Some one like D. Gelernter's Americanism: The Fourth Great Western Religion says that America (Americanism) is a religion!(I got the book reference from Bill Cork's blog). In fact if you look at the way Evangelicalism has developed today, Americanism is mixed in there too, right there in that form of Christianity which, ironically has very little trace or connection now with the original Evangelicals, it is there too. Fortunately thinking ones are reflecting and are waking up.

Over at the restless reformer blog, I got this poem

i repent, i repent of my pursuit of america’s dream
i repent, i repent of living like i deserve anything
of my house, my fence, my kids, my wife
in our suburb where we’re safe and white
i am wrong and of these things i repent

~ Derek Webb, “I Repent”


Same here, I repent of it too.

6 comments:

Anonymous said...

Don't you know that the USA is God's gift to the world? Just ask many American "Evanglical" Christians.

LPC said...

Hehe Steve,

It is the fastest growing religion too! Now should we be happy about that? Perhaps God can still use a half correct clock to tell people the time? I don't know Steve at this age I need to stop taking things too seriously because if I don't I will have to cry, my people think that thing is Biblical Christianity, they actually think Christianity brings a warm nice life style seen from American Evan-gelians.
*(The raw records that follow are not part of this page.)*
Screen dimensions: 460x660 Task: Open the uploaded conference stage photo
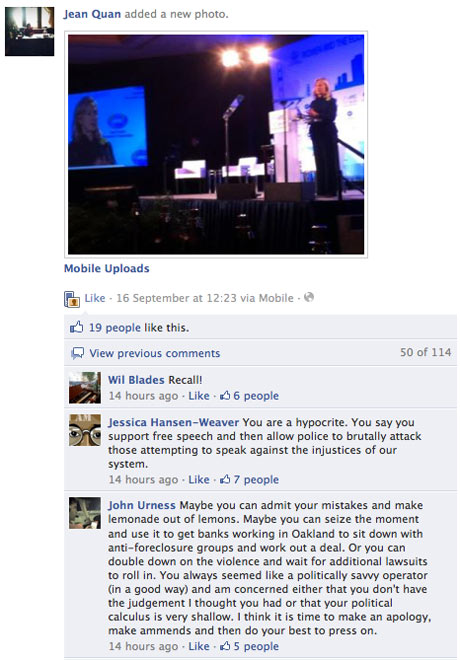pos(216,144)
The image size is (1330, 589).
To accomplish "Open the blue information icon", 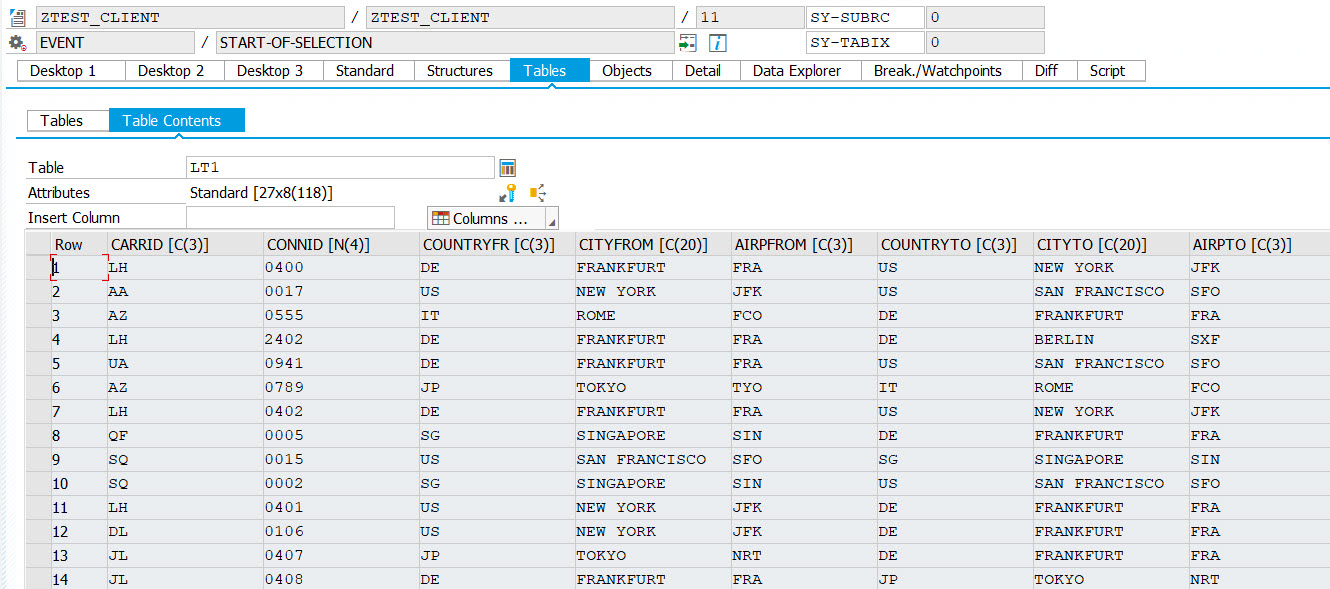I will 717,42.
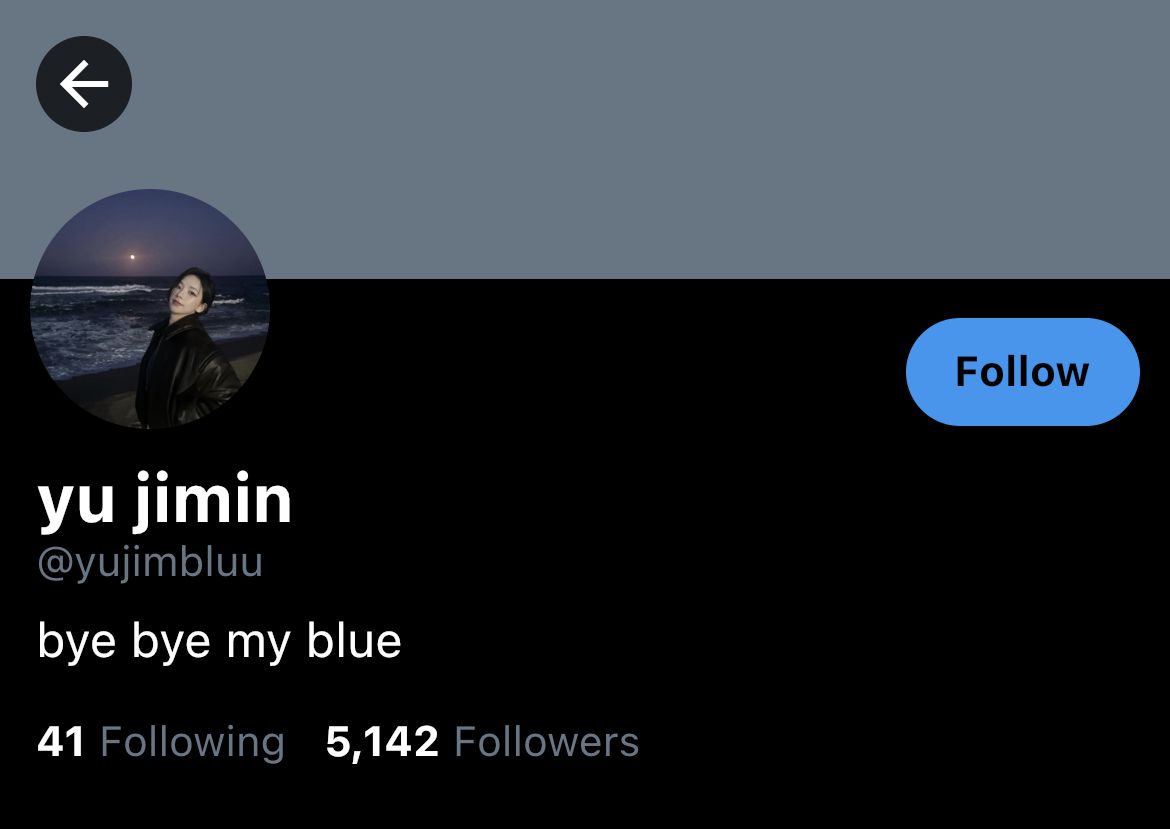
Task: Click the follower count 5,142
Action: (382, 742)
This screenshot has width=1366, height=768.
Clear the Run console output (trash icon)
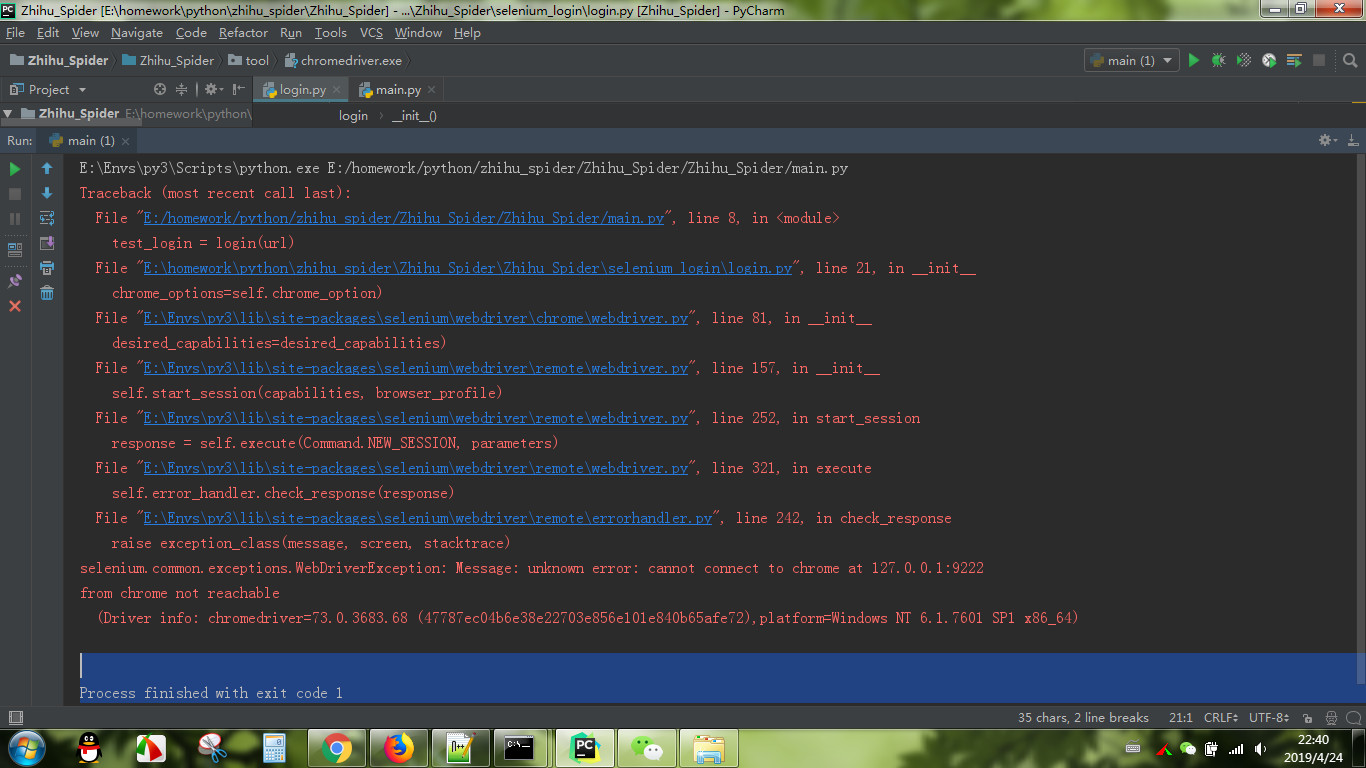click(47, 292)
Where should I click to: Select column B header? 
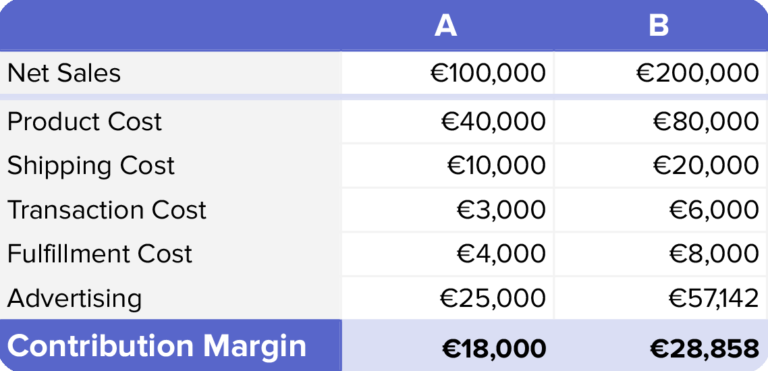[x=659, y=26]
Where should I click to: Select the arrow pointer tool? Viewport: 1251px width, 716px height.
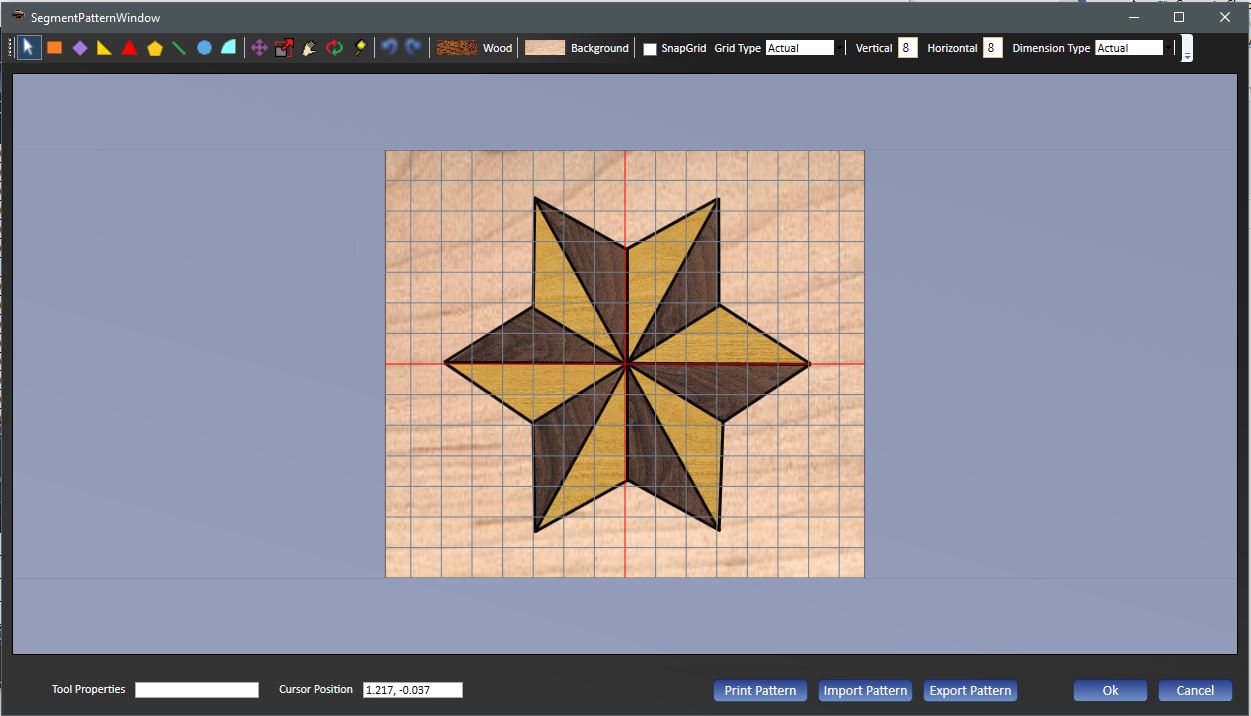[29, 48]
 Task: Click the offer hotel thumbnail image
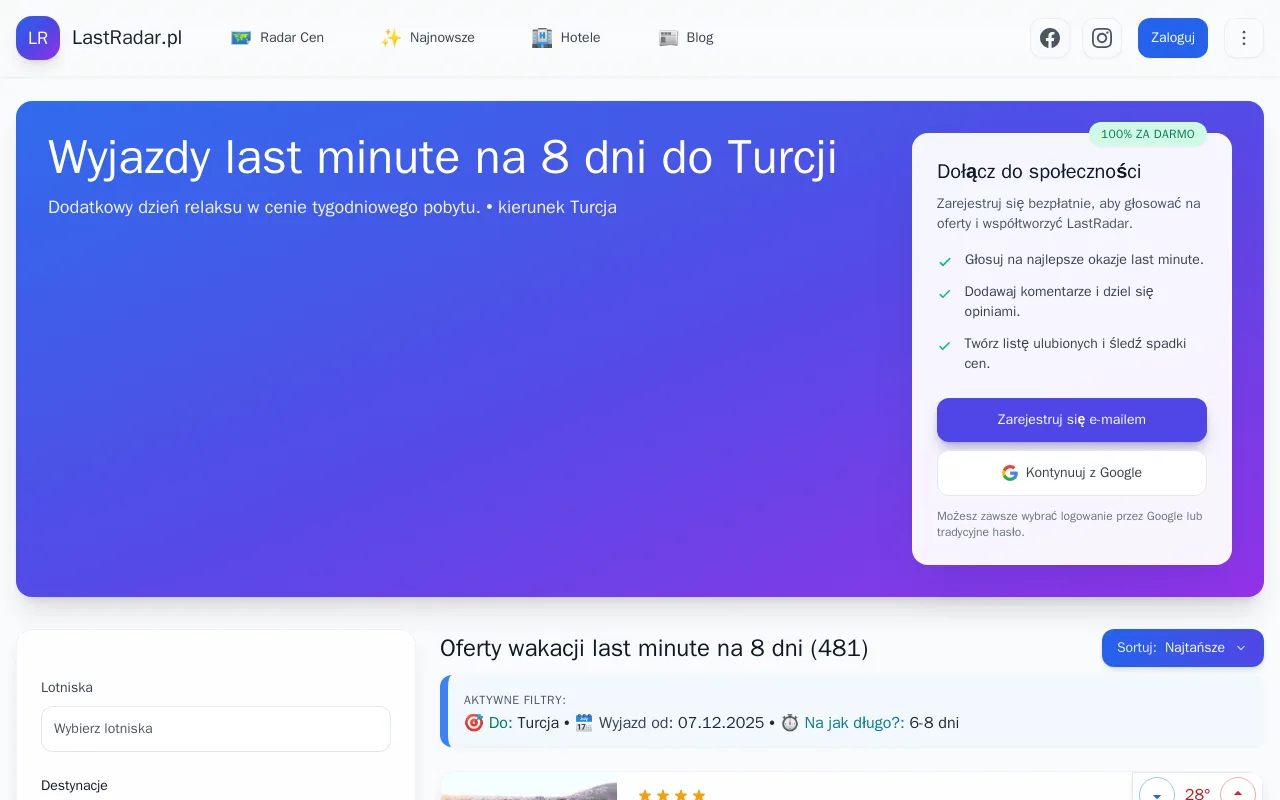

I am not getting some brownie points from my American brothers/sisters due to this post but they should know that I was a good colonial boy who drank Coke and whose grandma sang Star Spangled Banner and God Bless America, with tears in her eyes each time she tells us about General MacArthur.

We loved those PX goods (American stuff bought from American military bases).


LPC
whose ancestors were called "little brown Americans"

Anonymous said...

Of the "gifts" that Lutheran theology has given us is the doctrine of the two kingdoms. This understanding of God's two kingdoms has been very helpful in understanding the role of the Church and the Christian in society.

LPC said...

Very good point Steve, kingdom of the left and kingdom of the right. Absolutely correct, thanks, I have forgotten that.

Do you think the two kingdoms doctrine have very good principles to commend in the area of missions, I seem to think so...

Any thoughts on this? I shall be interested if you do.

Gary Sweeten said...

The more I travel and discus culture, Christ and conversion the more I see God'sinitiative not ours. In Singapore Christianity is Singaporean not American or Hebrew.

I have ministered in Norway where over 90% of the population is Lutheran and it is Norwegian; in Sweden it is Swedish even if the Scandies think it is Lutheran. The two Kingdom theology can not rescue people from their cultural captivity. American Scandies still eat lutefisk at church dinners!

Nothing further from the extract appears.